(Stored items)
+ + + +

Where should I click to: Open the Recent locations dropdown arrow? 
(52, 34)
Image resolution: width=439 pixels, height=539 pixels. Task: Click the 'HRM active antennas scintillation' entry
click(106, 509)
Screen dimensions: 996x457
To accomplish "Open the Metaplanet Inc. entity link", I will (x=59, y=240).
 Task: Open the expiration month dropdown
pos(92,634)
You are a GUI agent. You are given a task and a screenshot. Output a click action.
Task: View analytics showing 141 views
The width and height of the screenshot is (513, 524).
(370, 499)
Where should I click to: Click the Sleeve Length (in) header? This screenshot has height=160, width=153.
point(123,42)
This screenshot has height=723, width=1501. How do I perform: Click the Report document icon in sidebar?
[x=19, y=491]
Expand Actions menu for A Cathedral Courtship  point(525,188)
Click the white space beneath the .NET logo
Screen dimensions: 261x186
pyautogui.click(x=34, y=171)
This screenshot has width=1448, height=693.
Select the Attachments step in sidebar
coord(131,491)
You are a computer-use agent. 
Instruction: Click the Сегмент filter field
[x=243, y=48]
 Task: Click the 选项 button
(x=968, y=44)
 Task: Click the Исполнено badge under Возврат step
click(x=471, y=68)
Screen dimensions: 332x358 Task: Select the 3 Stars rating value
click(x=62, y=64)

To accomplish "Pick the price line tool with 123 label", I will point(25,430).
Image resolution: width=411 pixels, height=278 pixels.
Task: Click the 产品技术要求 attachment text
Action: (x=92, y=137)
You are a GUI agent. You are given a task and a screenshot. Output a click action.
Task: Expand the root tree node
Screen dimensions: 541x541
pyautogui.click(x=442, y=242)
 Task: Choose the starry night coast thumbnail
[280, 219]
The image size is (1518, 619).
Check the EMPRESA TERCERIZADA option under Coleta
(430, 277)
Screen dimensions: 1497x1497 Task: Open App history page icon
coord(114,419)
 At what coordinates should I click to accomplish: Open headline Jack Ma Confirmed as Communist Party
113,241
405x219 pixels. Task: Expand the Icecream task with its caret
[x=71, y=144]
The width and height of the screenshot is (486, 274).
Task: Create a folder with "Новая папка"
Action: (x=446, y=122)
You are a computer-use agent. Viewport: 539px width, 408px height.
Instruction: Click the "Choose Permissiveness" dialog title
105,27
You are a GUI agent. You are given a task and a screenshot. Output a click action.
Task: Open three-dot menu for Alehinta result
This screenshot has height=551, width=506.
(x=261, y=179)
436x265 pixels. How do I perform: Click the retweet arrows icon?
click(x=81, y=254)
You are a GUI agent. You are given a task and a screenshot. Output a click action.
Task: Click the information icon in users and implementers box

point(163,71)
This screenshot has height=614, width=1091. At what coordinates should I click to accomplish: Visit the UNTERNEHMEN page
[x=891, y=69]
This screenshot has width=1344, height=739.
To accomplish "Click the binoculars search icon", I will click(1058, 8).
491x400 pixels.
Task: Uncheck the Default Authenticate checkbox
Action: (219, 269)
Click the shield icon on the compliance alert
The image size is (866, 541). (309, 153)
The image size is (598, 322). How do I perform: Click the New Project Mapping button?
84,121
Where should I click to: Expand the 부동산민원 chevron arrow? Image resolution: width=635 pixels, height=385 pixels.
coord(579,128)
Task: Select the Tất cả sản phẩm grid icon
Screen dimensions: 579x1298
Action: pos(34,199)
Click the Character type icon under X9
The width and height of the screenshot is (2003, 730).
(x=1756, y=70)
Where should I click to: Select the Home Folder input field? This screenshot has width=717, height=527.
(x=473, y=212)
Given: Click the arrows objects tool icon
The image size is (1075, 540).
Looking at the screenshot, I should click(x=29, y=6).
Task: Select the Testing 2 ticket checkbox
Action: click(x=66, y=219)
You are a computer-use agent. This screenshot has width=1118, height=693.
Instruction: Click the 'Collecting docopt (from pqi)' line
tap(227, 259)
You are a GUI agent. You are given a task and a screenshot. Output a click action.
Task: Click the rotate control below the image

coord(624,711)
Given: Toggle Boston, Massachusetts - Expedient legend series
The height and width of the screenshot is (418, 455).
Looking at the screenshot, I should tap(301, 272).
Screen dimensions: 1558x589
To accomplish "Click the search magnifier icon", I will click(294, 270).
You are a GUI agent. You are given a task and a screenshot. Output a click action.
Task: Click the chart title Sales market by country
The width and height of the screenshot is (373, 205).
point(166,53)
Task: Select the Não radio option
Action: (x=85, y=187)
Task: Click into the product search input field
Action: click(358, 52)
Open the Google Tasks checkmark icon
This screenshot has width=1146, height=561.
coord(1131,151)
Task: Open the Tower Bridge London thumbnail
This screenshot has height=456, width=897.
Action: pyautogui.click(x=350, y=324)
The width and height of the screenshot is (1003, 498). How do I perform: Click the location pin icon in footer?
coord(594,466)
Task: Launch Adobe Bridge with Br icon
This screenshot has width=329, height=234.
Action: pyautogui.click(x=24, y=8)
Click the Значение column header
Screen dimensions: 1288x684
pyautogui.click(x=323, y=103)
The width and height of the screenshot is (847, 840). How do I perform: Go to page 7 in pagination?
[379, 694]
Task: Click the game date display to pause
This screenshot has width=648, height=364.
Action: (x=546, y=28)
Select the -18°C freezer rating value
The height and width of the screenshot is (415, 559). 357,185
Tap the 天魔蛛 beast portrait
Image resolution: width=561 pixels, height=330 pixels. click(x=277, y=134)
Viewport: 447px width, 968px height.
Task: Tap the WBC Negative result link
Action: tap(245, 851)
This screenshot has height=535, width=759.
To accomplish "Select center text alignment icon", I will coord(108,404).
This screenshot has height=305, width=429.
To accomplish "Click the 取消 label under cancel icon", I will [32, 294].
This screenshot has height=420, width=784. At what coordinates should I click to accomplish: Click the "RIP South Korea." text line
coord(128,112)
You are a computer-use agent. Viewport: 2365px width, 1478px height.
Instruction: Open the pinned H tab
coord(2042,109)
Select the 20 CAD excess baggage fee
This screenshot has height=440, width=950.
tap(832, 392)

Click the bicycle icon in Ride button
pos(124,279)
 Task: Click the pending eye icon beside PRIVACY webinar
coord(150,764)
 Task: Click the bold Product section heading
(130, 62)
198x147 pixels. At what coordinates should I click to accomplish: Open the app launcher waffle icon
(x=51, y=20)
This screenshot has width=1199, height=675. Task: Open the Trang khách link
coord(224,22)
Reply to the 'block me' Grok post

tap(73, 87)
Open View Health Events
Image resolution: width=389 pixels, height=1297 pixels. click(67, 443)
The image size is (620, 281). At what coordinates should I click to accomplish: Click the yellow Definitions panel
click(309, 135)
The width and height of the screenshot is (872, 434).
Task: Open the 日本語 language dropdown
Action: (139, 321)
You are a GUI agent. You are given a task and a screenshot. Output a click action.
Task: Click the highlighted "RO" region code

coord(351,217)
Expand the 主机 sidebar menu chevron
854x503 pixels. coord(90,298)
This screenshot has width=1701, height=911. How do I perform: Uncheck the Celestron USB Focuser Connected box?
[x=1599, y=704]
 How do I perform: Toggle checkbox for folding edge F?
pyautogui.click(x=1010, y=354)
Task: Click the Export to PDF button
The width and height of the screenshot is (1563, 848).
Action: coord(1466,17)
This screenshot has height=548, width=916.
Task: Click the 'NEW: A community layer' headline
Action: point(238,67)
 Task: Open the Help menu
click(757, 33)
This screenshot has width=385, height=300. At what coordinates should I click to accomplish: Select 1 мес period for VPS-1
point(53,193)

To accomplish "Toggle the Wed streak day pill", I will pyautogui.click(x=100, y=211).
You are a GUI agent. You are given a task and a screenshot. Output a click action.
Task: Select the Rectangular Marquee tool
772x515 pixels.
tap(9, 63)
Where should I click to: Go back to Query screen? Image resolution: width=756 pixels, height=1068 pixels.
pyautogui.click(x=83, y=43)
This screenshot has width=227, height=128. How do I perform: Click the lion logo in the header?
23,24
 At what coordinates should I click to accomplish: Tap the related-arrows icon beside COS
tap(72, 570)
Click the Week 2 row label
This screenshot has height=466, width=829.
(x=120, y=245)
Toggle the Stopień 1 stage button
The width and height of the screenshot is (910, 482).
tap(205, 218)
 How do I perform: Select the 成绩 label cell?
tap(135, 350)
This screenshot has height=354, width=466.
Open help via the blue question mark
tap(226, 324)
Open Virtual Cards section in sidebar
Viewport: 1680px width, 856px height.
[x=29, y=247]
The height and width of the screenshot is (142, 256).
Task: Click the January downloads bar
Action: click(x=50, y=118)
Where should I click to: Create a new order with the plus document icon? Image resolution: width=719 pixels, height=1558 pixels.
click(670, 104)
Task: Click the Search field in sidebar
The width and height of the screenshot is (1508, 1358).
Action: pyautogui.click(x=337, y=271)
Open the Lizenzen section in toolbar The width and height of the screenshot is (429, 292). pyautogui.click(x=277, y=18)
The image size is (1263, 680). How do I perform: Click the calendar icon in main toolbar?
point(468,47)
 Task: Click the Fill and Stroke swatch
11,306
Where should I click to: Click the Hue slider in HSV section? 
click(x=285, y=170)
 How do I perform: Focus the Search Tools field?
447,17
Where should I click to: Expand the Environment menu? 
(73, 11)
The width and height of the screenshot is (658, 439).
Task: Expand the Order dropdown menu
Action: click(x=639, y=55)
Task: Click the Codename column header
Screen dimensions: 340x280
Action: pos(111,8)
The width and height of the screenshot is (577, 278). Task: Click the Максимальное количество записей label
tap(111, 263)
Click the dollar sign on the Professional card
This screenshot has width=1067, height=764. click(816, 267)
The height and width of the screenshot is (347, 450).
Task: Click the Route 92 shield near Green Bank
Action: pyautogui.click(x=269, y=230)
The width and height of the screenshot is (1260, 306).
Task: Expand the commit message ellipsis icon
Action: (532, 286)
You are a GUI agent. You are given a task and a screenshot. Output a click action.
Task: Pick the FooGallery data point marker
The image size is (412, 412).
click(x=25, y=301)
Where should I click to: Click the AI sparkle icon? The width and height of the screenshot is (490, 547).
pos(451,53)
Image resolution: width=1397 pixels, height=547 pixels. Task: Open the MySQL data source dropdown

+ + + +

YOUR ASSIGNMENT:
In the data above, retype exactly and only the lines between the one holding "This screenshot has width=1701, height=911." and the one holding "Task: Click the Search field in sidebar", inclusive.

RESPONSE TO THE EXERCISE:
This screenshot has width=1701, height=911. How do I perform: Uncheck the Celestron USB Focuser Connected box?
[x=1599, y=704]
 How do I perform: Toggle checkbox for folding edge F?
pyautogui.click(x=1010, y=354)
Task: Click the Export to PDF button
The width and height of the screenshot is (1563, 848).
Action: coord(1466,17)
This screenshot has height=548, width=916.
Task: Click the 'NEW: A community layer' headline
Action: point(238,67)
 Task: Open the Help menu
click(757, 33)
This screenshot has width=385, height=300. At what coordinates should I click to accomplish: Select 1 мес period for VPS-1
point(53,193)

To accomplish "Toggle the Wed streak day pill", I will pyautogui.click(x=100, y=211).
You are a GUI agent. You are given a task and a screenshot. Output a click action.
Task: Select the Rectangular Marquee tool
772x515 pixels.
tap(9, 63)
Where should I click to: Go back to Query screen? Image resolution: width=756 pixels, height=1068 pixels.
pyautogui.click(x=83, y=43)
This screenshot has width=227, height=128. How do I perform: Click the lion logo in the header?
23,24
 At what coordinates should I click to accomplish: Tap the related-arrows icon beside COS
tap(72, 570)
Click the Week 2 row label
This screenshot has height=466, width=829.
(x=120, y=245)
Toggle the Stopień 1 stage button
The width and height of the screenshot is (910, 482).
tap(205, 218)
 How do I perform: Select the 成绩 label cell?
tap(135, 350)
This screenshot has height=354, width=466.
Open help via the blue question mark
tap(226, 324)
Open Virtual Cards section in sidebar
Viewport: 1680px width, 856px height.
[x=29, y=247]
The height and width of the screenshot is (142, 256).
Task: Click the January downloads bar
Action: click(x=50, y=118)
Where should I click to: Create a new order with the plus document icon? Image resolution: width=719 pixels, height=1558 pixels.
click(670, 104)
Task: Click the Search field in sidebar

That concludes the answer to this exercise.